Former church-site in London

St Katherine Coleman was a parish church in the City of London, situated in St Katherine's Row, on the south side of Fenchurch Street, in Aldgate Ward. Of medieval origin, it narrowly escaped destruction in the Great Fire of London in 1666, but was rebuilt in the eighteenth century. The church closed in November 1926 and was demolished soon afterwards.

==Dedication==
The church was dedicated to St Catherine of Alexandria. The additional name "Coleman" was taken from nearby garden called "Colemanhaw". St Katherine's was known earlier as "All Hallows Coleman-church."

==History==

===Medieval church===
The church was in existence by 1346, when the name of a rector is recorded. In about 1489, William White, then Lord Mayor, rebuilt or added the south aisle. There were repairs in 1620, and in 1624 a new gallery was constructed and a vestry added. There were further repairs in 1703. As described by Edward Hatton in 1708, the church was 66 ft long, 36 ft wide and 23 ft ft high. There was a brick and stone tower about 60 ft high, with three bells. Hatton describes the architecture of the church as being "of the Gothic and Tuscan orders".

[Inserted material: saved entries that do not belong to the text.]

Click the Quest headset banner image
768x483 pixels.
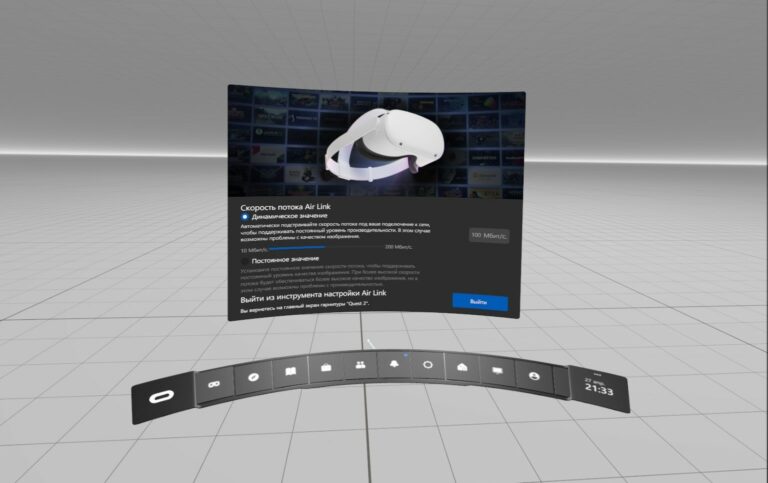(x=376, y=143)
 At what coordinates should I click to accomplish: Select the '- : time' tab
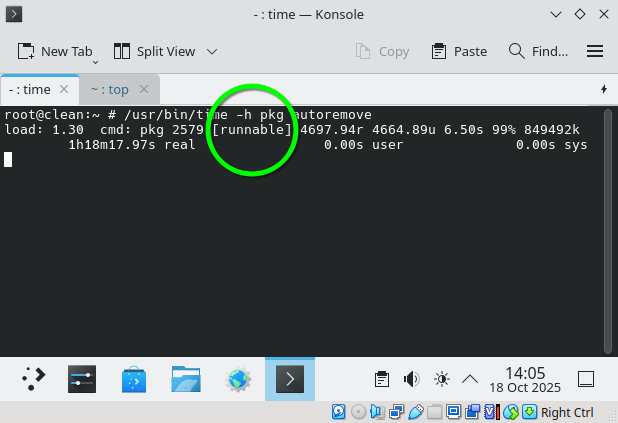tap(29, 89)
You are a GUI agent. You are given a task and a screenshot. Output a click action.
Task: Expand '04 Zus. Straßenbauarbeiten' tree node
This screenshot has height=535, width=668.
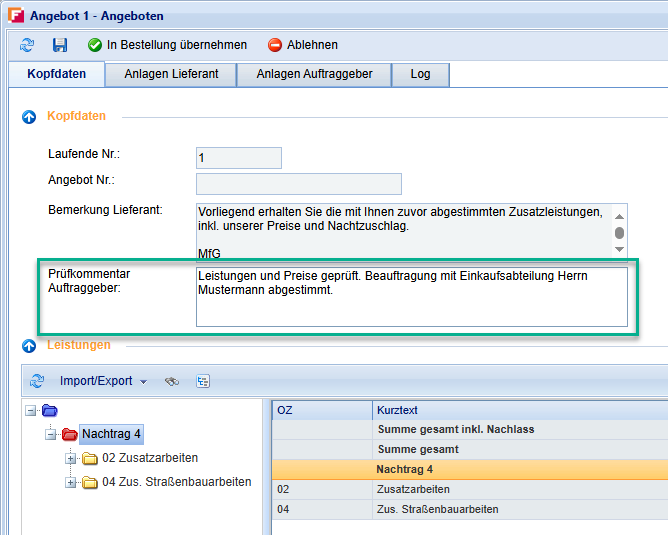click(70, 482)
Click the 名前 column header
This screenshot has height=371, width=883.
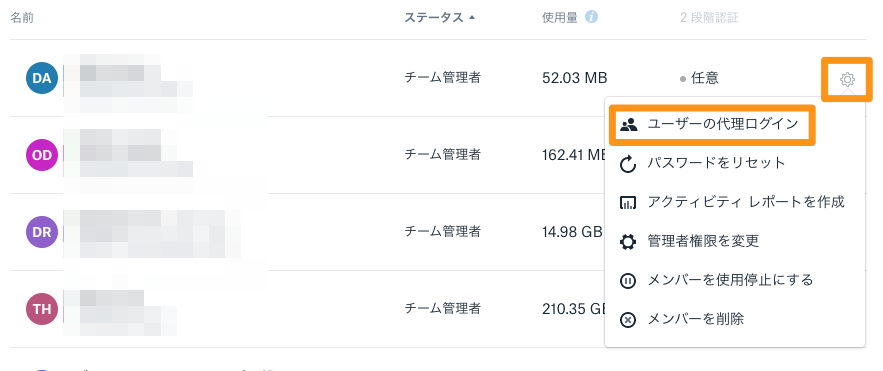click(x=22, y=17)

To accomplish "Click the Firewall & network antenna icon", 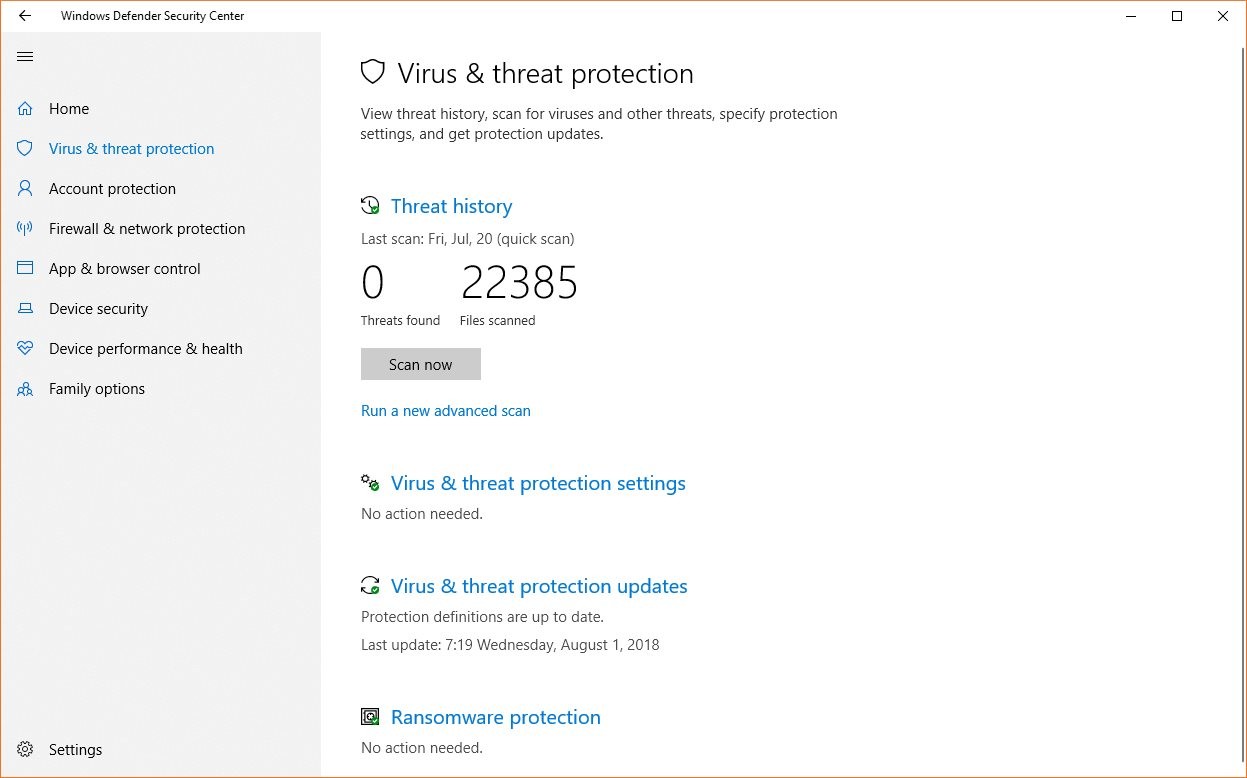I will (25, 229).
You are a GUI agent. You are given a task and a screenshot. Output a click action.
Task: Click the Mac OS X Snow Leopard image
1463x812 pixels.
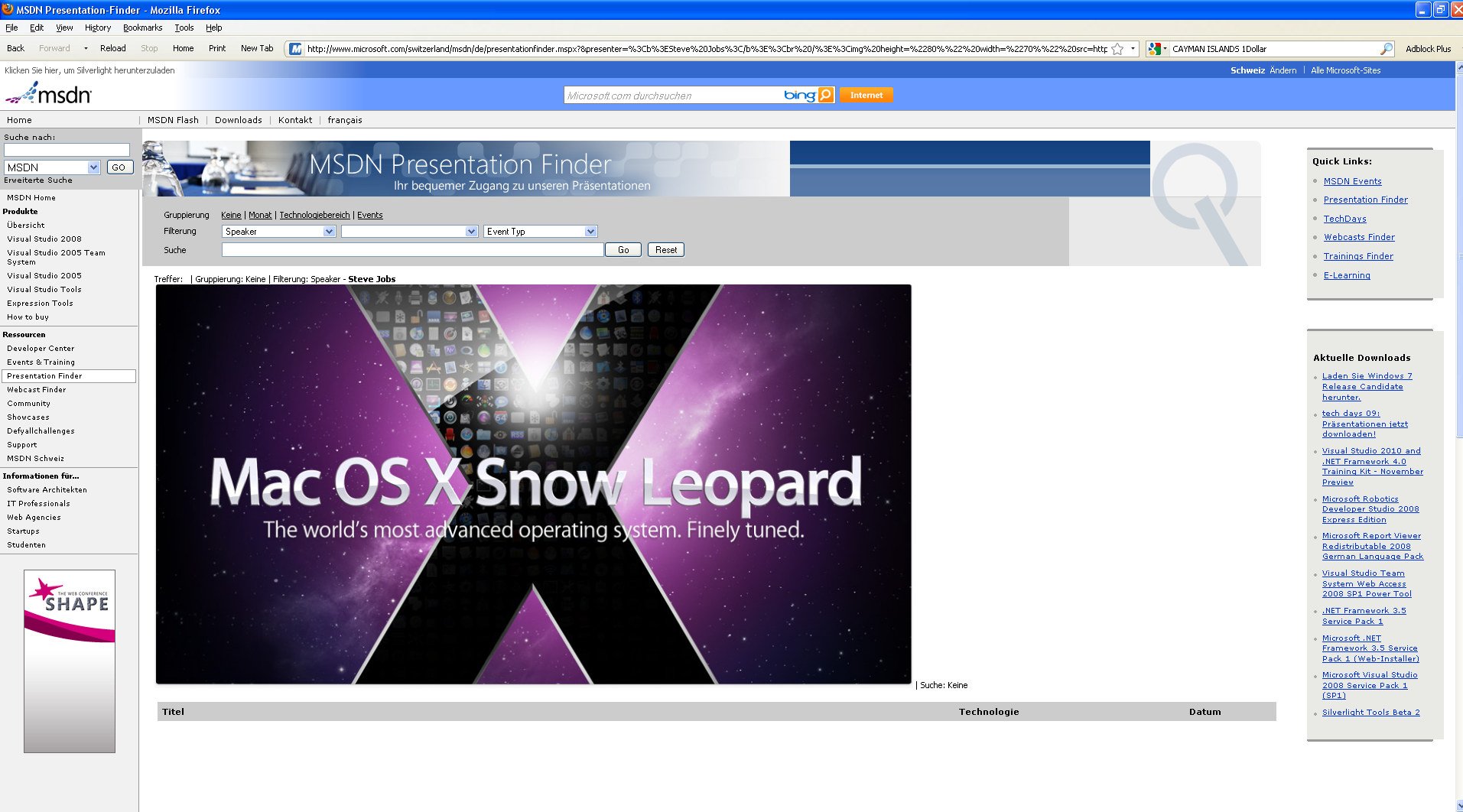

===Eighteenth-century rebuilding===

St Katherine's was demolished in 1734, and rebuilt in 1741 at the expense of the parish, to a "vernacular palladian" design by James Horne. Never regarded as one of the more spectacular City churches, the new building was constructed of brick, with window and door surrounds of rusticated stonework. The interior was a plain room, with a flat ceiling, coved at the sides, ornamented with a single oval panel, with a flower at the centre. An arched recess at the east end accommodated the reredos. Beneath the church was a burial vault, entered through a door at the west end.

===Demolition===
The parish was designated for amalgamation under the Union of Benefices Act 1860 but the church remained in use until 1926. The final service was held on 20 November, a joyous occasion (as reported in the City Press) after which it was quickly demolished. The gate piers and railings of the churchyard, which probably date from the 18th century survive, and the site of the churchyard itself is now a public garden, owned by Lloyd's Register. It was re-landscaped in 1996–2000.
After the clearance of the graveyard, the burials were reinhumed at City of London Cemetery.

Money raised by the sale of the site was used to erect a new church in Hammersmith, initially called St Catherine Coleman, but now known as St Katherine Westway. The marble font from the City church is now at St Peter's, Grange Park, Enfield.